_What you need to do_
Output all of the data exactly as it appears, but leave out any pictures it contains.

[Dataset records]
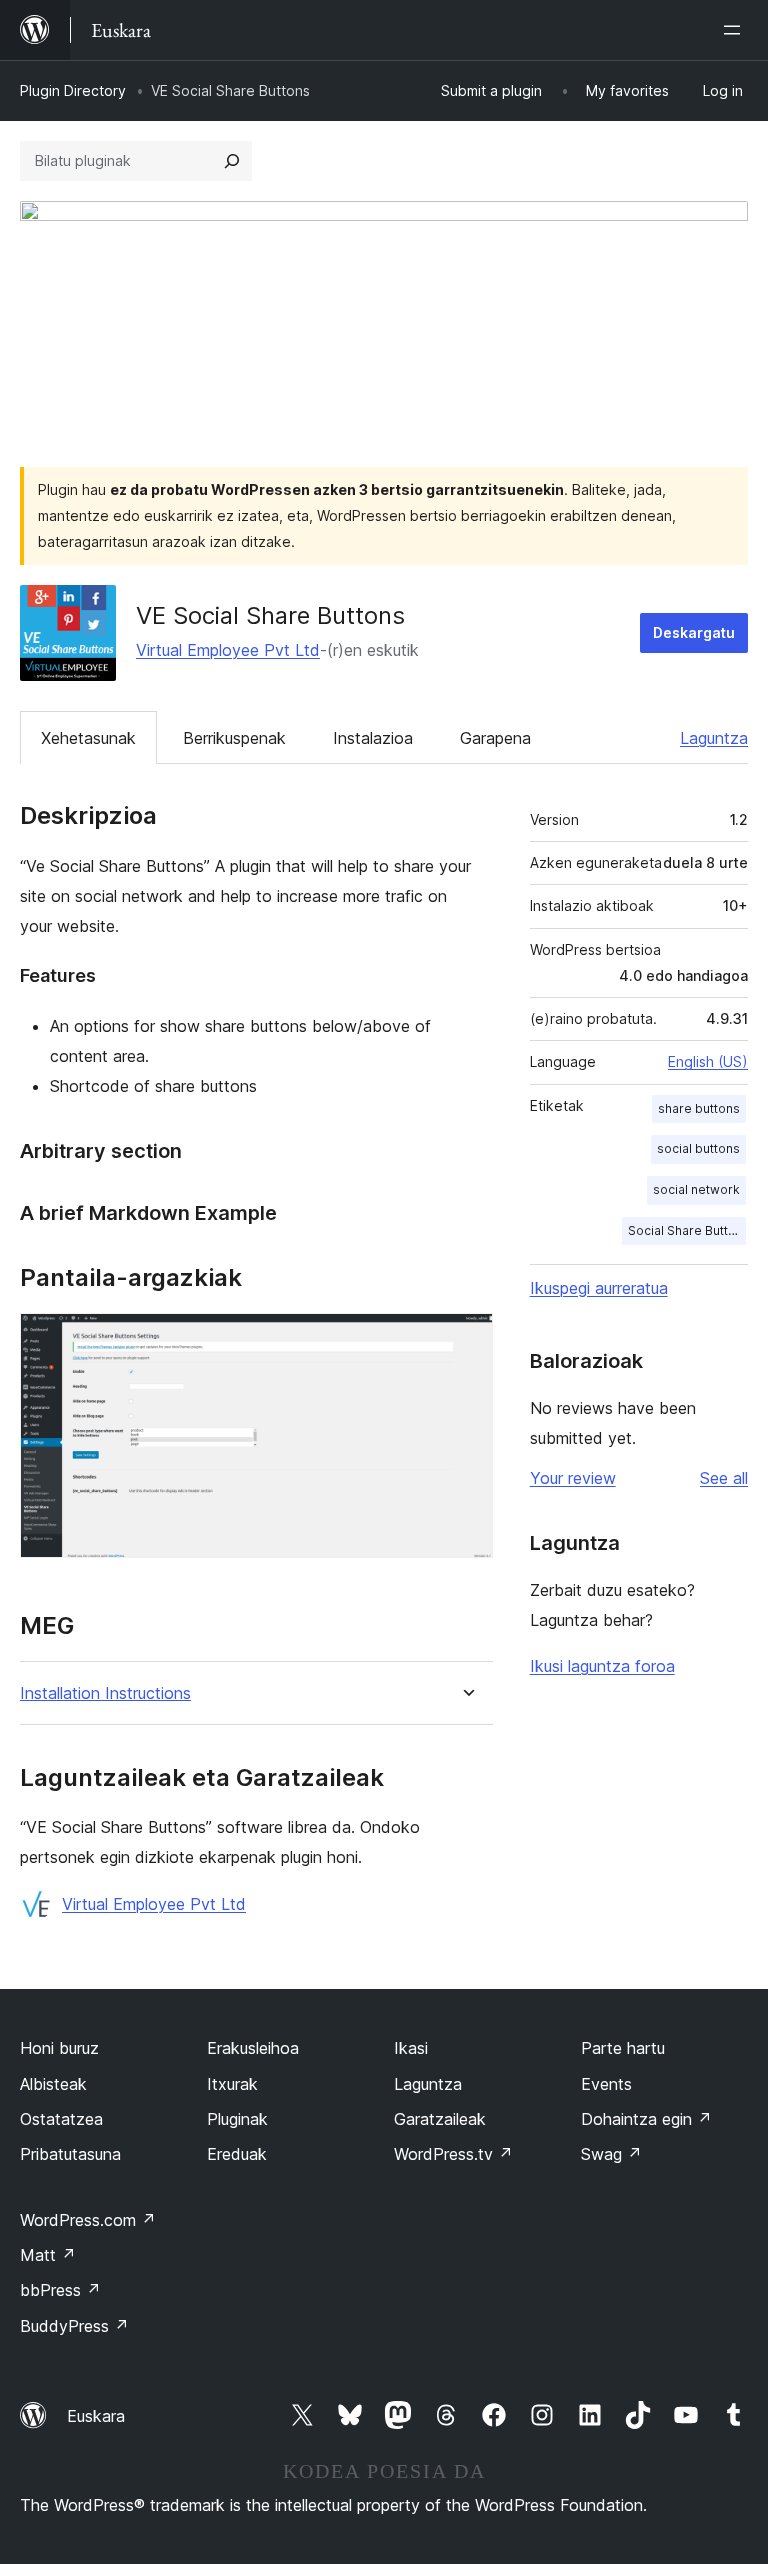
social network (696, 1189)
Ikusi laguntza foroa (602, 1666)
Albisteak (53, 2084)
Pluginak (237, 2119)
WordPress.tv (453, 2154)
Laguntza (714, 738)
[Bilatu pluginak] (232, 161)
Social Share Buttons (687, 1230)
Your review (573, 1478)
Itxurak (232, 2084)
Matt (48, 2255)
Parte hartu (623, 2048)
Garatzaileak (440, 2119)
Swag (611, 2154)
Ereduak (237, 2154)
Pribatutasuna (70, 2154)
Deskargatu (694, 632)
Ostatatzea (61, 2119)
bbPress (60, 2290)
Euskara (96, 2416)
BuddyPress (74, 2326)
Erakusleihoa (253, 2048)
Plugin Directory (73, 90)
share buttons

_Exercise response_
social network (696, 1189)
Ikusi laguntza foroa (602, 1666)
Albisteak (53, 2084)
Pluginak (237, 2119)
WordPress.tv (453, 2154)
Laguntza (714, 738)
[Bilatu pluginak] (232, 161)
Social Share Buttons (687, 1230)
Your review (573, 1478)
Itxurak (232, 2084)
Matt (48, 2255)
Parte hartu (623, 2048)
Garatzaileak (440, 2119)
Swag (611, 2154)
Ereduak (237, 2154)
Pribatutasuna (70, 2154)
Deskargatu (694, 632)
Ostatatzea (61, 2119)
bbPress (60, 2290)
Euskara (96, 2416)
BuddyPress (74, 2326)
Erakusleihoa (253, 2048)
Plugin Directory (73, 90)
share buttons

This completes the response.